Emma Gutten, Analyst
Just looking at Slide 16, many companies are targeting this area. Can you explain your strategy for navigating this highly competitive market? Additionally, in the press release, you mentioned preparations for a potential launch in DM. What specific preparations or key milestones do you have planned for the next 6 to 12 months?
Matthew Gline, CEO
Thank you for the question. In a highly competitive commercial market, being first is advantageous. I'm pleased to say we are leading this pack, which is beneficial. JAK inhibitors have demonstrated impressive efficacy in other settings and are likely to offer significant clinical benefits for these patients. This plays a crucial role in our strategy, and with their high level of comfort, I believe it will be advantageous for us. We provide an oral therapy, setting us apart from other mechanisms. Patients are generally managed on oral steroids if they aren't on IVIg and are accustomed to taking regular medications. This, along with being first, gives us a strong profile. Regarding preparations for launch, there’s limited action that can be taken before receiving the Phase III data; however, we have a roadmap informed by other successful biotech launches. Engaging with the physician community is essential, and our team has been proactively connecting with them. We have built a strong reputation within that community, reflecting the expectations around what our drug can achieve and the quality of our marketing team. These doctors are incredibly important to us, and we will keep engaging with them. Once we have the data, we will be able to do even more. Yes. Thank you again, everybody, for listening this morning. Again, a relatively quiet quarter, but a really exciting few months ahead for the business. So looking forward to getting back on the phone and talking about a number of updates as they come.
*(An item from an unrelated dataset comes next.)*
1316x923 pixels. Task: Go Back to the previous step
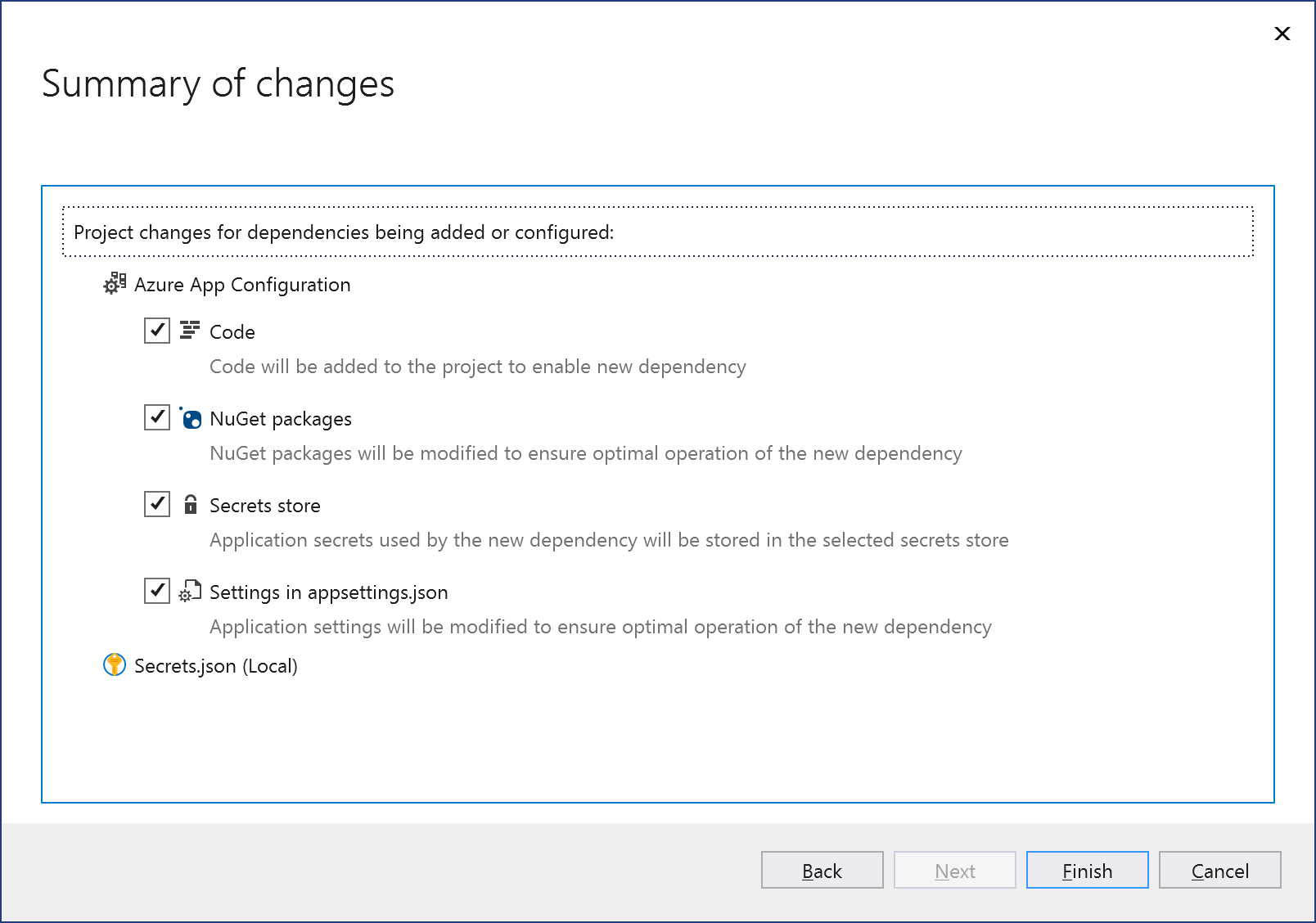coord(822,870)
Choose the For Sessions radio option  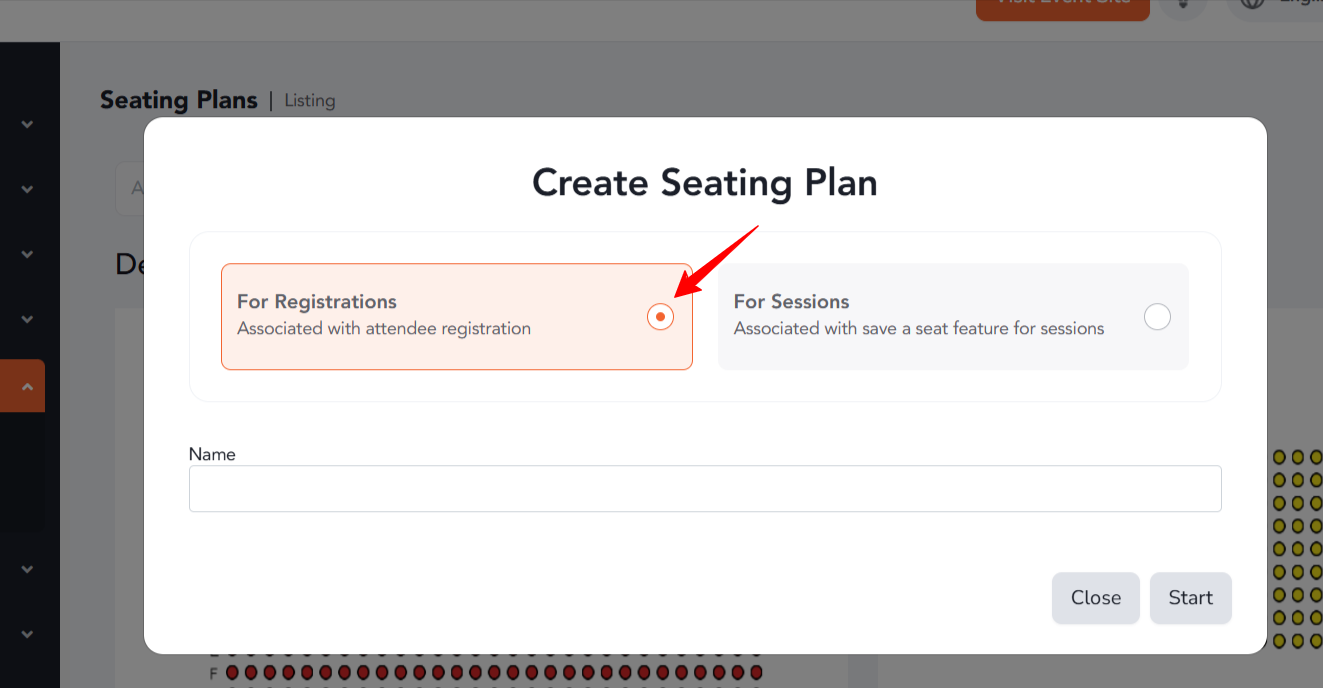tap(1157, 317)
I hope to speak again soon. I want to say thank you again to obviously, the Roivant and all the teams who are working hard to get these studies enrolled and working hard to generate clinical data. I want to thank, obviously, our shareholders, and I want to thank all the investigators and patients who trust us with their care, and we're looking forward to sharing some of that patient data as soon as we get it. So thank you, everybody, and have a great Monday.
Operator, Operator
This concludes today's conference call. Thank you for your participation. You may now disconnect.